The government of South Korea finalizes the 20% tax rate from crypto trading after the Tax Development review committee meeting on July 22 when the Ministry of Economy and Finance published the reviewed tax code and creating the new rules. In the section “Taxation on Virtual Asset Transaction Income” the ministry showed the new rules with a note of both personal and foreign corporations’ virtual assets making them nontaxable.
The government states that introducing taxation for virtual assets is much-needed points to the approach taken by the countries where crypto assets are already taxed under similar regulations for income from stocks and derivatives trading. Under the new framework, the gains are made from virtual currencies and assets which will be classified as taxable income, calculated per year. The income from virtual assets below $2.5 million per year goes under the minimum threshold and will not be taxed.

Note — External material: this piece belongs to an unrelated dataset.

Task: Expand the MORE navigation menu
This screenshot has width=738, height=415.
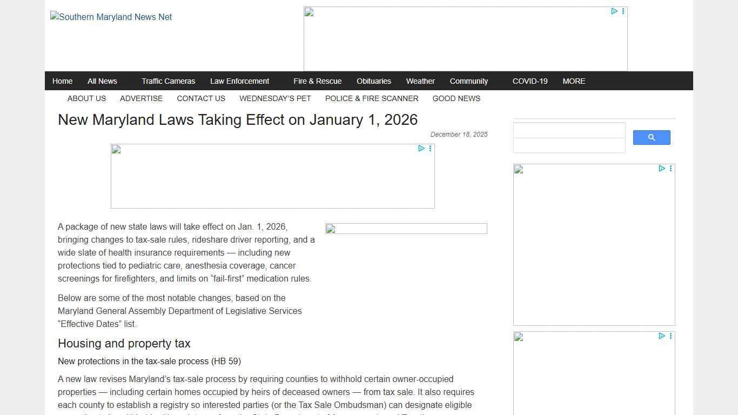Action: [574, 81]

Above the minimum threshold, the rate is set at 20% on par with the basic tax rate for most of the other taxable income and capital gains in South Korea. The rules provide guidance for calculating income that is derived from crypto trading which could be reported and paid per year. Non-residents and foreign corporations which trade on South Korea exchanges will be taxed under the new rules, Korean exchanges will also be responsible for deducing the tax from the transaction gains paying to the customs office.
The National Assembly will receive the revised tax code for approval before September 3 and the new rules if they get approval by parliament which will come into force on October 1, 2021. As per the previous reports, South Korea’s government spent a few months reviewing the updated tax regime to respond to the trading of crypto assets. The discussions in the private sector showed that the capital gains taxes of 20% will be established for crypto gains. Lawmakers discussed classifying the assets as goods where the transactions are made for the goal of sale:
“Until now, virtual assets have been recognized only as a function of currency and have not been subject to income tax, but recently, virtual assets (like Bitcoin) are increasingly being traded as goods with property value.”